Here's a great story from Yonah Luecken. Got your own story? Send it to me.

"Sturgis?" "Sturgis!"

I had wanted to go for seventeen years. So it was a pretty big event when I got the vacation I needed and started the planning. An even bigger event the morning of, when I woke and started strapping small waterproof duffel bags across my fender. I was on my way. Almost.

The sky was incredibly grey, filled with clouds threatening to unleash a torrential downpour. I continued packing with frequent breaks to dubiously scan the sky. I wasted three hours checking weather reports, somehow believing that if I checked enough, they would get tired and change.
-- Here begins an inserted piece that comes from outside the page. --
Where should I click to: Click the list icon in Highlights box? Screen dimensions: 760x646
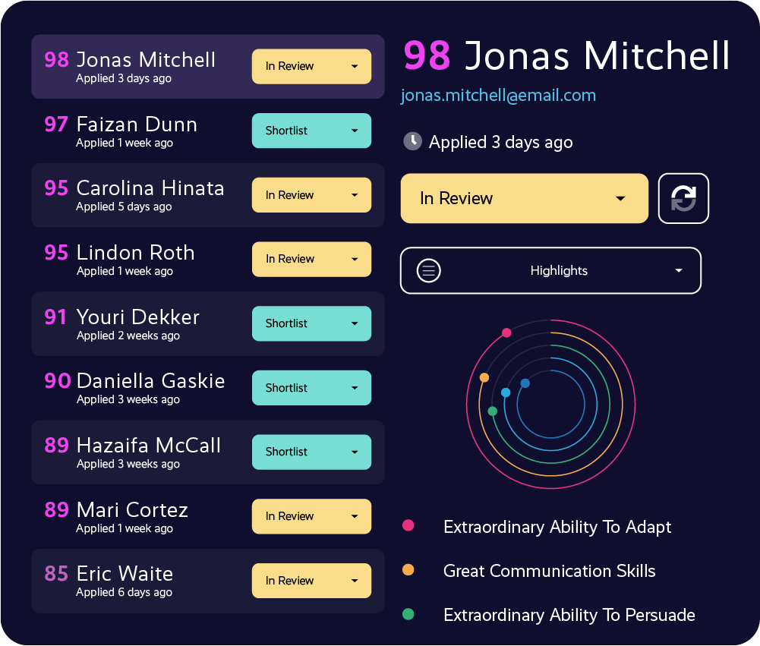pyautogui.click(x=428, y=270)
So I got a late start, but was finally headed south down 81 to meet up with 80W and take that out to Chicago, where I would meet 90W and follow it to Sturgis.

81 is one of my favorite interstates. I've trekked down its path on my little red Sportster more times than I can count. I know where the foggy patches are through the mountains of southern Pennsylvania; love the West Virginia rest stops and have felt that bone wearying fatigue that sets in somewhere through Virginia.

80 across Ohio becomes a tedious turnpike but redeemed itself because it was there that the first sightings occurred. I'd pull into a gas station, see a trailer loaded with motorcycles and pumping gas into the accompanying truck would be a man in a black shirt with the invariable motorcycle words or graphic on the front. The call and response social dance began: "Sturgis?" "Sturgis!", And so it began.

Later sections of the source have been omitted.